TO BE DONE:
Find every line in the entries below that contains the word "label", and copy each of those lines.

┄┄┄┄┄┄┄┄┄┄

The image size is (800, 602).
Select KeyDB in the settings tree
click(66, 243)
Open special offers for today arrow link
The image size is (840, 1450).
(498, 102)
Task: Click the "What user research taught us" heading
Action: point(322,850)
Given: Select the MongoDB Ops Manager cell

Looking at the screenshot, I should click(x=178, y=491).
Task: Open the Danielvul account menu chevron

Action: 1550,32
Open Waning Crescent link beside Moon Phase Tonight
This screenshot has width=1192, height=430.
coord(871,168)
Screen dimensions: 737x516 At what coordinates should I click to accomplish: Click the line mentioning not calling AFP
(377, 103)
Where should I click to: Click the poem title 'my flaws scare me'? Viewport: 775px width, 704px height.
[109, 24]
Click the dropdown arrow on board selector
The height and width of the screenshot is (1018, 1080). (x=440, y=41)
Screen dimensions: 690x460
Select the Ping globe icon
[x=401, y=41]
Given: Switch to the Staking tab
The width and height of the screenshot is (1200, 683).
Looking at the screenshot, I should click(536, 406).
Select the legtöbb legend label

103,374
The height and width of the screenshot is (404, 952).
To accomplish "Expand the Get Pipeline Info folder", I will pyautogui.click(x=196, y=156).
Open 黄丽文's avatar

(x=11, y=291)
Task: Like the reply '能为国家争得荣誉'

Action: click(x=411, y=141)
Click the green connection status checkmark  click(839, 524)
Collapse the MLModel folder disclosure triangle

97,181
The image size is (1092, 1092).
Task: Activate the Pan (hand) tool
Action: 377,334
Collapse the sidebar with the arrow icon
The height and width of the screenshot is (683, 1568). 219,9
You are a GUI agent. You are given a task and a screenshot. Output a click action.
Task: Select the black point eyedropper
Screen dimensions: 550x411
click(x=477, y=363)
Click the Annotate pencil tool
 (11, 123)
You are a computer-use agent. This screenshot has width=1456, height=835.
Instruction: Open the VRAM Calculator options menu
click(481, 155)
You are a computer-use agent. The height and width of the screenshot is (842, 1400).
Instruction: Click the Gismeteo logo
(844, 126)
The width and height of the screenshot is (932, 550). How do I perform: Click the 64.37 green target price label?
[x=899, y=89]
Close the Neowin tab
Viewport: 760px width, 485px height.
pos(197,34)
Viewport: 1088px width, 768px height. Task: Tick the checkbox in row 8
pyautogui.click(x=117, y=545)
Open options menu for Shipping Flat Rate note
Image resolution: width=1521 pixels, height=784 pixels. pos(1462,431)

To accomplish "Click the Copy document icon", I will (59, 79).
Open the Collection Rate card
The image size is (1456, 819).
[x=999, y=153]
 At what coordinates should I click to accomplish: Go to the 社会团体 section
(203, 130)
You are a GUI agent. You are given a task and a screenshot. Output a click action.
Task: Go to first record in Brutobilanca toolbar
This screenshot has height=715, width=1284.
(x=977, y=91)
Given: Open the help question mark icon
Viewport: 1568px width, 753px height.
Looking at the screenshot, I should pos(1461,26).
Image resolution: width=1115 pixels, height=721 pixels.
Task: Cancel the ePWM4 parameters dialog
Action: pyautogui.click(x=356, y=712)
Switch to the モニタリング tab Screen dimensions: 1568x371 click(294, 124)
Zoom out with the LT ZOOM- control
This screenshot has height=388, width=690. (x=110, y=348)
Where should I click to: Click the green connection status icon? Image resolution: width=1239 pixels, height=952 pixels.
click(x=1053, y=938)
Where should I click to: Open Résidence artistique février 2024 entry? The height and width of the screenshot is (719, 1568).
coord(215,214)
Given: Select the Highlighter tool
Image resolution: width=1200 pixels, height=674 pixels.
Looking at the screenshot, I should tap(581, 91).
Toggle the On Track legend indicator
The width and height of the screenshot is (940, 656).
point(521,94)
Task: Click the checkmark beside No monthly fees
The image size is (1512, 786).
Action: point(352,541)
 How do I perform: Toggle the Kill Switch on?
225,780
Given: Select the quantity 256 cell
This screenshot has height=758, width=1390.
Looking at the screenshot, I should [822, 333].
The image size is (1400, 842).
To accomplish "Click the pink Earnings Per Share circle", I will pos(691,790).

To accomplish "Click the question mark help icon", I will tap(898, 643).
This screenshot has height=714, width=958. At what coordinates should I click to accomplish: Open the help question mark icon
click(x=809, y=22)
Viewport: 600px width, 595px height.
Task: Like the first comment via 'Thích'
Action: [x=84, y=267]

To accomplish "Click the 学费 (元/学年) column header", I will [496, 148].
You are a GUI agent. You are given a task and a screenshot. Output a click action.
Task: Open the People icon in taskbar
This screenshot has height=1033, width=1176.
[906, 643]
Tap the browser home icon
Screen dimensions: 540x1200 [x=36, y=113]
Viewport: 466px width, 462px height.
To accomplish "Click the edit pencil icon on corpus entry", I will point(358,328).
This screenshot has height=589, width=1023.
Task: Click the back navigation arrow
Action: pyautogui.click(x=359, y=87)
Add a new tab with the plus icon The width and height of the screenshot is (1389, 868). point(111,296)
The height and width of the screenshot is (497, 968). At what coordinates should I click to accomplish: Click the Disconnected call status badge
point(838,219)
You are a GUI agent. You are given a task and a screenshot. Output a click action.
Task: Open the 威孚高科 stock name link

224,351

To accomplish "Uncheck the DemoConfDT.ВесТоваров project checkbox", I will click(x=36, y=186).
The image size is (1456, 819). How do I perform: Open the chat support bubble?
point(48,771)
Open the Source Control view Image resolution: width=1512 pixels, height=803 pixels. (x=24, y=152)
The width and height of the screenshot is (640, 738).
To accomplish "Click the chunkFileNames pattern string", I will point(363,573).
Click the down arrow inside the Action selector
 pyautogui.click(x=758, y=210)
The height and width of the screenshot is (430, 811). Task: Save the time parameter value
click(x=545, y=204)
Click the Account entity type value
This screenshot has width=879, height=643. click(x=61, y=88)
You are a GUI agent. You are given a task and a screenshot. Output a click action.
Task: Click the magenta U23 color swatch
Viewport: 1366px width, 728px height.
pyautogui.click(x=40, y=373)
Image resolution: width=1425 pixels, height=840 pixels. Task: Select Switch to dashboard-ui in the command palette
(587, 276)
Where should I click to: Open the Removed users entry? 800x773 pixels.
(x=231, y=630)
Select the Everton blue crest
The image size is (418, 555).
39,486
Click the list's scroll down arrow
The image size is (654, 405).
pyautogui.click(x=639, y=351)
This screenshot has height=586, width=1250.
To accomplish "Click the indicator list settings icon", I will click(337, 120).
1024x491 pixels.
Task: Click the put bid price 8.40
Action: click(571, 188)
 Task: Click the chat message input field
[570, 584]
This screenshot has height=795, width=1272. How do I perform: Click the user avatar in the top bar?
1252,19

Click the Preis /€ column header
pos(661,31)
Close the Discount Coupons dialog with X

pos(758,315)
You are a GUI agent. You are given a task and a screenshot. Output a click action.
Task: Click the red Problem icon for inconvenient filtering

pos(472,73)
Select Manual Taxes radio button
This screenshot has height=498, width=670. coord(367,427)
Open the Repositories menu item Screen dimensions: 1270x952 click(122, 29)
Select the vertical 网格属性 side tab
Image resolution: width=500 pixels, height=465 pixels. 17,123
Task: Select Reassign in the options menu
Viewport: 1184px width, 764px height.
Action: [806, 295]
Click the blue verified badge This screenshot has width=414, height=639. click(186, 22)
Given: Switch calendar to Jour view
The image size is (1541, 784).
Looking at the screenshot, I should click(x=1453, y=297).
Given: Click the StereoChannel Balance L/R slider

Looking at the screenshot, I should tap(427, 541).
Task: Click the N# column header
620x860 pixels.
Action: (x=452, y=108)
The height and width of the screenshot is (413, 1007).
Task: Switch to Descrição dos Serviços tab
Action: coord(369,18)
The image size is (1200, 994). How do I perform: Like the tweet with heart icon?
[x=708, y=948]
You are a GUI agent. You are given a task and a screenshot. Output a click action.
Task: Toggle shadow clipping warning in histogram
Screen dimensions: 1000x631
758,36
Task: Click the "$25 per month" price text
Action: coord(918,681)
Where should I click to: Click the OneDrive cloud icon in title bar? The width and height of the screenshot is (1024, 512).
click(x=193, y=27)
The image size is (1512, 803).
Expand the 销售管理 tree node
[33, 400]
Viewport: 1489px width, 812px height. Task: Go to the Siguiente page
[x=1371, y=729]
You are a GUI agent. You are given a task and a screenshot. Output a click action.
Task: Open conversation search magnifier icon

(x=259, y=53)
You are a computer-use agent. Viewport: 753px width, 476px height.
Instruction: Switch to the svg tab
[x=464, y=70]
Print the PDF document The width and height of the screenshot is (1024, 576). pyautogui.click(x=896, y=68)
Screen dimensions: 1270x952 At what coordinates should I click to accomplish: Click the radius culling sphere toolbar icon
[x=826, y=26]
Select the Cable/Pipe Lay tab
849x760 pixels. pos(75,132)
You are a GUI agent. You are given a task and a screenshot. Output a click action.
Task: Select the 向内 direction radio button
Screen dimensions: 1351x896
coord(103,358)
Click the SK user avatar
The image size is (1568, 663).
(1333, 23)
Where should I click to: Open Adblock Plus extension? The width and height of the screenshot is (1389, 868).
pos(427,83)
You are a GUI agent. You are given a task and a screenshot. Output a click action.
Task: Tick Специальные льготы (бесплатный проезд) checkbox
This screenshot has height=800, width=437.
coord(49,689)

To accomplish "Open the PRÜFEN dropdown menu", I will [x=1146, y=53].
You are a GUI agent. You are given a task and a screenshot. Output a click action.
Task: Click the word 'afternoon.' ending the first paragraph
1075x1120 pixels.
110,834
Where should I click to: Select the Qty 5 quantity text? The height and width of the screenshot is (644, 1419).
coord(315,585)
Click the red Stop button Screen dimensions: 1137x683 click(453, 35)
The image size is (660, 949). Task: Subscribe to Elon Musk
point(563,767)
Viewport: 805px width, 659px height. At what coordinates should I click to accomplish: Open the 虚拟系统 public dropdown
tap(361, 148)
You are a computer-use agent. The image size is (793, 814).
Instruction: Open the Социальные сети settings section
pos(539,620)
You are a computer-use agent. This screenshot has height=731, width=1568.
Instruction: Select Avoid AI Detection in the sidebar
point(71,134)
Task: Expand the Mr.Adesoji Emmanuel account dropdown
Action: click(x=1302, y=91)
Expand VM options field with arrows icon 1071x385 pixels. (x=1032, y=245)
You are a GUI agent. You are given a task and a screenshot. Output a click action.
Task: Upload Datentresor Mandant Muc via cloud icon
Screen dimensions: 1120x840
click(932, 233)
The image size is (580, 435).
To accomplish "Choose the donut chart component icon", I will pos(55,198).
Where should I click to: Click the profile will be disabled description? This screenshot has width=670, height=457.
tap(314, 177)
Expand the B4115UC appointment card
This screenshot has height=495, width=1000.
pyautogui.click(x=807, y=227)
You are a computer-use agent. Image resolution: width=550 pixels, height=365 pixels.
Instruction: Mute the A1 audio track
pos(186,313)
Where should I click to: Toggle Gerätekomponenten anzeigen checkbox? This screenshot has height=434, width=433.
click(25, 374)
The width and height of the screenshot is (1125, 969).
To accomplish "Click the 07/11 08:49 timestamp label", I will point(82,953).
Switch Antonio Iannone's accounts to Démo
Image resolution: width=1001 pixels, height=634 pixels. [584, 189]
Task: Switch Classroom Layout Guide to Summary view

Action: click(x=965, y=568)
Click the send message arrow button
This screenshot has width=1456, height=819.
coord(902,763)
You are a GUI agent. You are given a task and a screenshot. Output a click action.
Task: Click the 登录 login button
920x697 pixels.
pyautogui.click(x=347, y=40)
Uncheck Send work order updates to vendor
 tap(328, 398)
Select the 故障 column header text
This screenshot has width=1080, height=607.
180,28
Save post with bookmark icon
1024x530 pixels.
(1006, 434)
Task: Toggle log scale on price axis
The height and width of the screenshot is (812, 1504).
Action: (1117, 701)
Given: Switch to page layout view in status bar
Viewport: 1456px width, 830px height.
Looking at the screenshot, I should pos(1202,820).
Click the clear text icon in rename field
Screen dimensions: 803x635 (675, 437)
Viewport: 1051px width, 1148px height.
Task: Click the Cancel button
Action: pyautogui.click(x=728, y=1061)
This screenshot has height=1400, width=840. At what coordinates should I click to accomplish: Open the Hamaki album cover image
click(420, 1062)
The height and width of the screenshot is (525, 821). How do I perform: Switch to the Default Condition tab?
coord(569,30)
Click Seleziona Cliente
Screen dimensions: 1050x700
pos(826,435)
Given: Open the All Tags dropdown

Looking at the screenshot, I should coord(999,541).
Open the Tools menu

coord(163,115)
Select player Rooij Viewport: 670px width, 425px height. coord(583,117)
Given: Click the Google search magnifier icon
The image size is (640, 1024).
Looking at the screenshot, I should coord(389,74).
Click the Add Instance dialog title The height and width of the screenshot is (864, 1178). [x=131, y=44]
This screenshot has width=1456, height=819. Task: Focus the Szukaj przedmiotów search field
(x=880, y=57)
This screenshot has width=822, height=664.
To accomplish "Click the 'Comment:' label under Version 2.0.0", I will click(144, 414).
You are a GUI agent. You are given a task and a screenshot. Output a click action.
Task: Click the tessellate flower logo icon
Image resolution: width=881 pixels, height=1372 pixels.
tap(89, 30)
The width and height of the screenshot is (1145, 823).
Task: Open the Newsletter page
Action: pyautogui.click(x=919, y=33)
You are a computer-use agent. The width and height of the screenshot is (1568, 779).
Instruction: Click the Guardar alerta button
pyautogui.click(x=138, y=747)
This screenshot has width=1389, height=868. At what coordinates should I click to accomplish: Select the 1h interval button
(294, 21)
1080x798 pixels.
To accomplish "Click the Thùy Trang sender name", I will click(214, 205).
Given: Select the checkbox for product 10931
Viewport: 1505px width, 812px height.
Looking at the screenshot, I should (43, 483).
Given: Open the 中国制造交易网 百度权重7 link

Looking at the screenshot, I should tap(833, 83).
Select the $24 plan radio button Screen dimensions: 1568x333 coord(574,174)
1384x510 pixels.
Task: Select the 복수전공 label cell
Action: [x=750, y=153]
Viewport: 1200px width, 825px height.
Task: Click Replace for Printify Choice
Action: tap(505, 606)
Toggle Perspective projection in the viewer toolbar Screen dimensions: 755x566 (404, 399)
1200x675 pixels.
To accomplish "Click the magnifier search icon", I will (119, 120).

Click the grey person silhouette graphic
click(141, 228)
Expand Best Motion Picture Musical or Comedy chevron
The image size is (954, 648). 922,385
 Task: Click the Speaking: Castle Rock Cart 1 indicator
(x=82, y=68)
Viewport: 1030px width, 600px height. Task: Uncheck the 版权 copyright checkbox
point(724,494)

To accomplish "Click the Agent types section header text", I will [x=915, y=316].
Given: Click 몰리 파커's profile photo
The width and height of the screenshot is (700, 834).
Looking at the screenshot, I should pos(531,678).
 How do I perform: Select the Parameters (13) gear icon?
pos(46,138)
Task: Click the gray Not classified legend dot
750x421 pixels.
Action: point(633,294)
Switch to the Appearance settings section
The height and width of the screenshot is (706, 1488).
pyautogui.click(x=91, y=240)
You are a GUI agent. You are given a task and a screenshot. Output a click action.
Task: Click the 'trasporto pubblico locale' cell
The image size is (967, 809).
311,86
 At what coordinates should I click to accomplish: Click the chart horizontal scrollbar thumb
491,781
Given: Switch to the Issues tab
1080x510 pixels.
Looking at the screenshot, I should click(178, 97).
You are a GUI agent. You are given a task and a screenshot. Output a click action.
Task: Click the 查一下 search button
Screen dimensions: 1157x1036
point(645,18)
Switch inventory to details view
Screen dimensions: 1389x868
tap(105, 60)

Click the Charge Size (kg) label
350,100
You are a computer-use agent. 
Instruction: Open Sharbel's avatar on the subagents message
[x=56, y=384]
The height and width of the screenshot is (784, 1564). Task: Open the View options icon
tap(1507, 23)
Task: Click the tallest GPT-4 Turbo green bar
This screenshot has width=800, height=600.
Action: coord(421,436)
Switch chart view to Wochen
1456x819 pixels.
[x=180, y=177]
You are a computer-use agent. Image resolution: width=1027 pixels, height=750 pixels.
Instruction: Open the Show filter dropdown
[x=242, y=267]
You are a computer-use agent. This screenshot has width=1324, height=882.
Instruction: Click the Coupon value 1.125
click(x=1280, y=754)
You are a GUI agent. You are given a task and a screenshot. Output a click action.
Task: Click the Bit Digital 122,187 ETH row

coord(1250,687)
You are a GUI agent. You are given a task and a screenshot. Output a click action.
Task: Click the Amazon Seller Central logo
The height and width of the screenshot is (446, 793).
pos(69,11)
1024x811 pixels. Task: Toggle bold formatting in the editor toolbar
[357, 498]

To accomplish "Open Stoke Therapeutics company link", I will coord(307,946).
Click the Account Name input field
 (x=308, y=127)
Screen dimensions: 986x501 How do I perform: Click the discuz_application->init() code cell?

┄┄┄┄┄┄┄┄┄┄

SOLUTION TO THIS PROBLEM:
Select the legtöbb legend label
The width and height of the screenshot is (932, 550). How do I perform: Click the 64.37 green target price label?
To accomplish "Click the 07/11 08:49 timestamp label", I will point(82,953).
To accomplish "Click the 'Comment:' label under Version 2.0.0", I will click(144, 414).
Task: Select the 복수전공 label cell
Click the Charge Size (kg) label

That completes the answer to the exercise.